Our goal is to never stop thinking about and exploring how to live sincerely, with anyone who’d like to join us on that journey. This is, sometimes, the only thing that grounds a particularly grief-stricken day for me. The good and the bad and the horrible and the wonderful are ALL part of my middle. Even when I can’t figure much else out, I can commit to this: I will live sincerely as my middle marches on, picketing for love all the way…

The Shel Silverstein poem my oldest marked with his Vanessa bookmark at bedtime a few weeks back.

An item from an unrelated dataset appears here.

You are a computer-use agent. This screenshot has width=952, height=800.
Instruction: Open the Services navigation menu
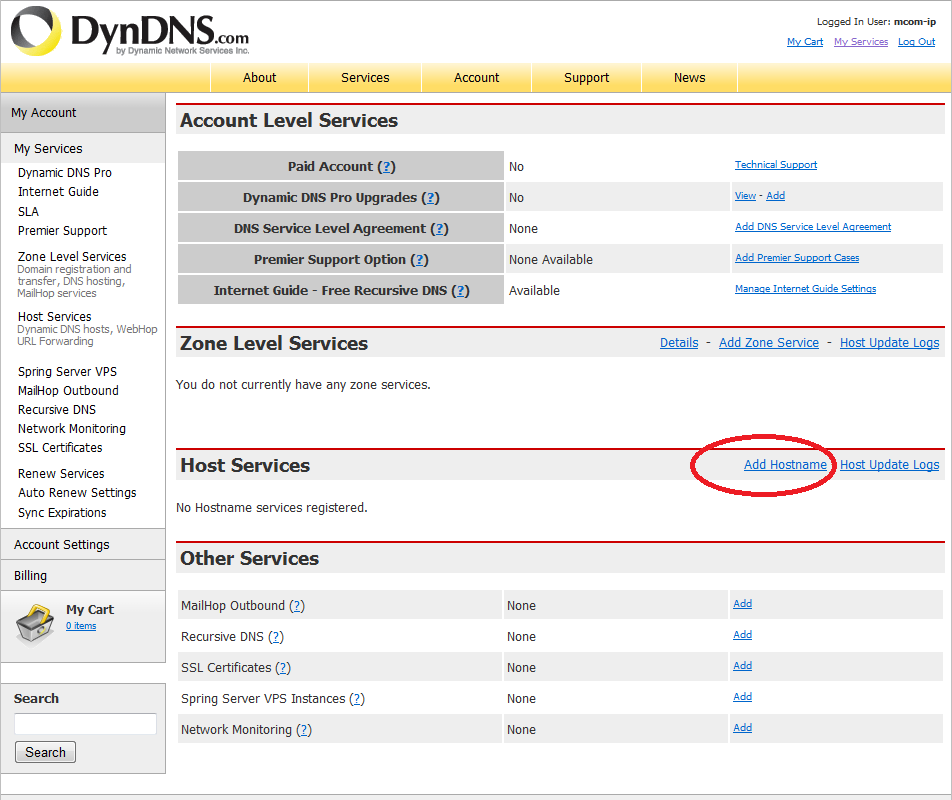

My 5 year old and I often read from a book of Shel Silverstein poems at his bedtime, not going in order but jumping around to whatever poems strike his fancy that day. It’s a big book, and each night when we wrap up, he flips through and then uses his “Vanessa bookmark” to mark a new starting point for the next read. This was his choice a few weeks back.


  1. angela wilcox says:

    I was wondering… And hoping that your silence would help you gather the strength and grace to continue. Thank you… From the depths of my heart. What you choose to share, and how you choose to share it are profoundly and slowly changing my life forever… As I too endeavor to learn to live sincerely.

  2. Linda says:

    When you made the statement about a silent disbelief I too can relate. My mom had stage 4 breast cancer and I knew it was coming, but when it did I was not prepared at all. It’s like you think most of them are already gone, but when they die you realize how much of them was still there. Your writings have helped me through some really rough times and I want to say THANK YOU!!! There are so many things that I went through also, and it helps hearing about your experience. My thoughts are with you.

  3. Patiann says:

    (((Hug))) You sent me a card today. I am so happy to see that you are writing. To know, that, a few says ago, you were thinking of me,is sooooo special. Because,it let’s me know that your not immersed in grief. ( I’m a mom, I worried) I have hope, that my children will be ok when I am gone. That their middle will be ok too. Thank you for sharing your lives with me. It means so much! ( please excuse fuzzy non-sensical reply…sometimes the pain meds make me loopy) I hope you can understand how much you are touching my life, I am somehow envious and in awe all at the same time.